Jusqu’à ce que j’entende un accord que je connais bien, pour avoir fait des dizaines et des dizaines de fois un assemblé dessus. La douzième étude était la musique de la variation d’examen du conservatoire l’année de ma médaille d’argent. J’avais tout de suite adoré ses accords dramatiques plein de grands battements. Je me souviens encore des longues pattes d’Aurore Cordellier sur la vidéo et des bribes chorégraphiques me reviennent même tandis que Kissin joue cette étude comme je ne l’ai jamais entendue. Et je l’ai entendue pourtant ! Tellement entendue qu’à la fin de l’année, elle tapait sur les nerfs de la prof. Certes, notre pianiste accompagnateur la torturait un peu parfois, pour attendre la fin d’un manège un peu lent ou ralentir une diagonale qui, sur la scène en pente de Montansier, nous aurait envoyé droit dans le piano. Mais on la connaissait par cœur, cette musique qui innervait le mouvement, on connaissait son rythme, son tempérament. Seulement, là, jouée par Kissin, je la retrouve sans être certaine de la reconnaître : plus fougueuse, plus dramatique – je serais bien incapable de la dompter par la chorégraphie, même si j’en réapprenais les pas. Voilà que pleure encore, de frustration à présent : ce pianiste est un génie, j’étais là et j’ai tout loupé.
Après cette étude, la dernière, il n’y a parmi les bis que celui de Chopin que j’ai pu écouter de même, parce que je le connaissais déjà : lorsqu’il sait ce qu’il attend, mon cerveau a beaucoup moins de mal à filtrer ce qui y est étranger – au lieu que, pour synthétiser une mélodie nouvelle, il lui faut accepter d’analyser tout ce qui lui parvient, sans distinction. Alors j’applaudis, oui, je comprends le pourquoi des quatre bouquets qui lui sont remis, sans distinction par des hommes ou des femmes qui s’avancent jusqu’au bord de la scène, mais je n’arrive pas totalement à partager la joie des autres spectateurs.

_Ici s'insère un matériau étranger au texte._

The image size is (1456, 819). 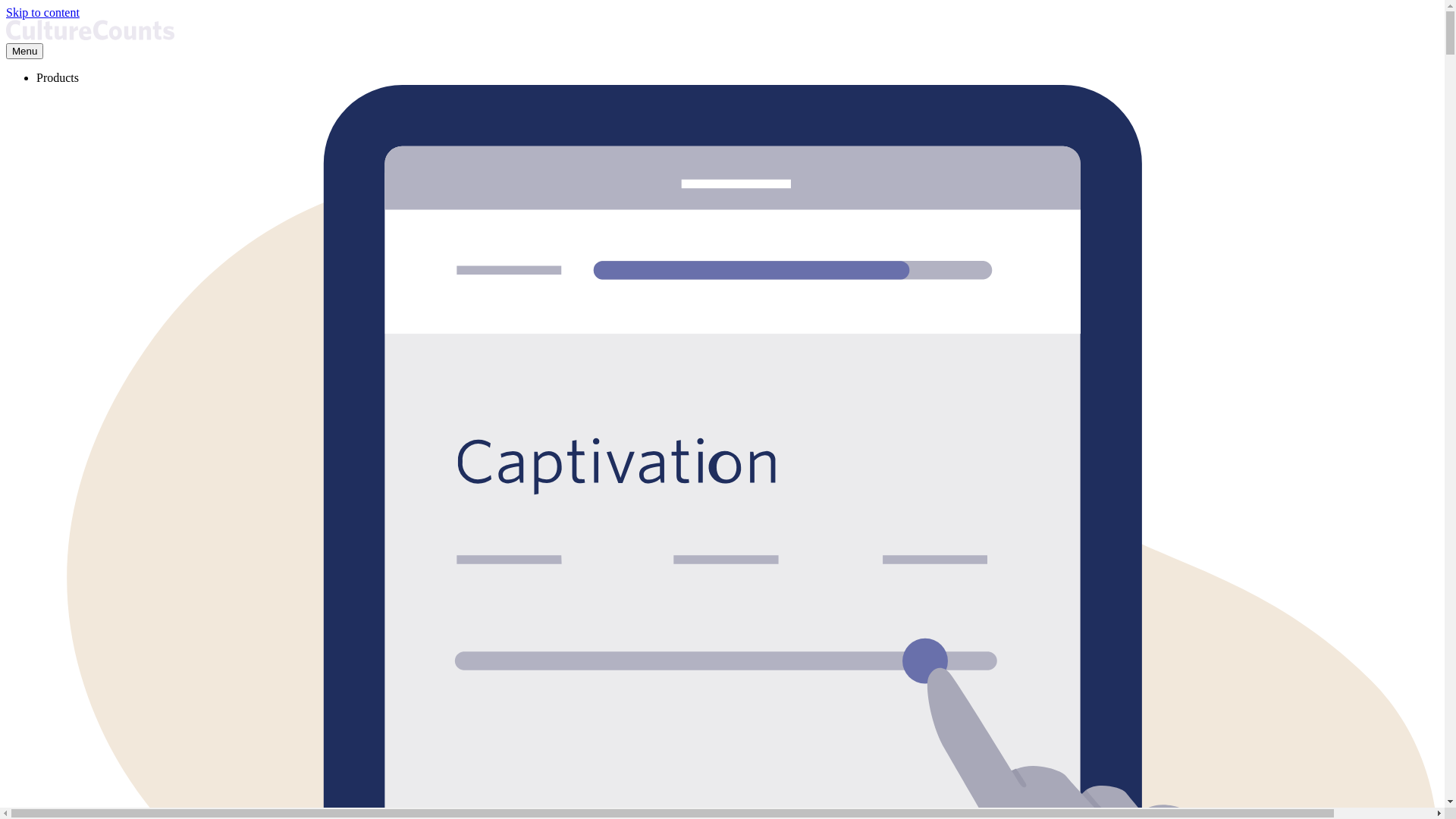 What do you see at coordinates (58, 77) in the screenshot?
I see `'Products'` at bounding box center [58, 77].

La frustration est trop grande. Tout ça à cause d’un appareil auditif, apparemment – c’est la conclusion à laquelle le community manager de Pleyel est parvenu. Et là, j’ai beau soupirer quand Palpatine râle contre les vieux qui mettent trois plombes à descendre en occupant toute la largeur de l’escalier, je me prends à rêver d’une politique jeune qui réserverait des concerts qui leur soient interdits, un peu comme les wagons ID zen sont interdits aux enfants. Pour une gamine, une fois, dont les pieds tapaient contre son rehausseur, combien de « chuchotements » de sourdingues a-t-on entendu ? Les pires étant souvent les plus riches, qui se croient tout permis. Quand je pense de surcroît aux gens qui viennent quand même au concert alors qu’ils sont malades, j’en viens à douter que la musique apaise les mœurs. Je crois beaucoup plus dans le pouvoir réconfortant du gâteau aux noisettes qui a suivi.